PROBABLYPWNED
MalwareMarch 16, 20264 min read

AuraStealer Spreads via TikTok ClickFix Scams, Targets 110+ Browsers

Russian-linked AuraStealer infostealer uses TikTok videos and 48 C2 domains to steal credentials. ABE bypass defeats Chrome's cookie encryption.

James Rivera

A new infostealer called AuraStealer has emerged as a significant threat, leveraging TikTok videos, sophisticated anti-analysis techniques, and a bypass for Chrome's Application-Bound Encryption to harvest credentials from over 110 browsers.

Security researchers at GenDigital and Intrinsec have published technical analyses revealing the malware's capabilities, which position it as a direct competitor to the now-disrupted LummaC2 stealer.

TikTok as a Distribution Channel

AuraStealer reaches victims through ClickFix-style social engineering—the same technique we've seen in multiple campaigns this year. But the operators have found a new delivery channel: TikTok.
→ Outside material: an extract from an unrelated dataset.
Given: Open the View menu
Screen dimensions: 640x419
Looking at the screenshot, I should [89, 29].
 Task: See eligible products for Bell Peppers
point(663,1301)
Short videos pose as tutorials for activating pirated software like Windows, Microsoft 365, Adobe Photoshop, Netflix, and Spotify. Viewers are instructed to open PowerShell with administrator privileges and run a one-line command. That command downloads and executes AuraStealer silently.

The social engineering exploits the platform's format. TikTok videos are short, casual, and often consumed without skepticism. Users searching for "free software activation" find exactly what they're looking for—along with malware.
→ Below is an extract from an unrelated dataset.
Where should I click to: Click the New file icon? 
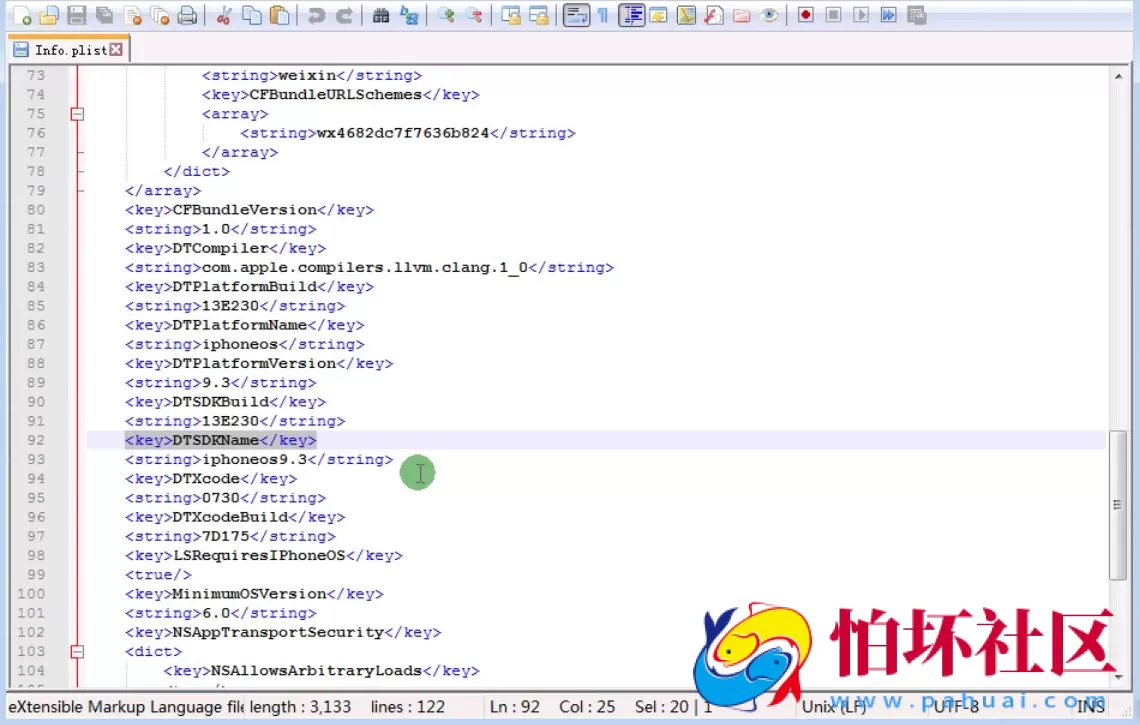coord(22,15)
48 C2 Domains and a Subscription Model

Intrinsec analysts identified 48 command-and-control domains linked to AuraStealer operations. Early versions (1.0.x through 1.2.x) used .SHOP domains, while newer 1.5.2 samples favor .CFD addresses—an infrastructure rotation likely designed to evade blocklists.

The malware operates on a subscription model, sold by the "AuraCorp" team on Russian-language cybercrime forums:

  • Basic: $295/month
  • Advanced: $585/month
  • Team: Collaborative access

The operators claim 5-11 years of experience and market AuraStealer as a successor to LummaC2, which was disrupted in mid-2025.

Technical Sophistication

AuraStealer employs multiple layers of evasion that complicate analysis:

Exception-Driven API Hashing: Instead of calling Windows API functions directly, the malware triggers deliberate EXCEPTION_ACCESS_VIOLATION exceptions caught by a custom handler. Functions are resolved using MurmurHash3 (seeded with 0xDEADBEEF) combined with FNV-1a hashing. XOR-masked addresses in lookup tables map to actual function addresses.

Heaven's Gate: The 32-bit malware executes 64-bit NTDLL calls to evade detection during browser injection operations.

Comprehensive Anti-Analysis: Checks include anti-tampering via binary checksum verification, Sleep hook detection, emulator artifact searches (looking for usernames like "JohnDoe" and "HAL9TH"), CPUID checks for virtualization, minimum processor count requirements (4+), and PEB flag inspection for debugger detection.

Geolocation Blocking: The malware checks system locale settings and blocks execution in certain countries—likely to avoid compromising systems in the operators' home region.

Breaking Chrome's Cookie Encryption

AuraStealer's most concerning capability is its ABE bypass for Chrome's Application-Bound Encryption, introduced to protect cookies and session tokens.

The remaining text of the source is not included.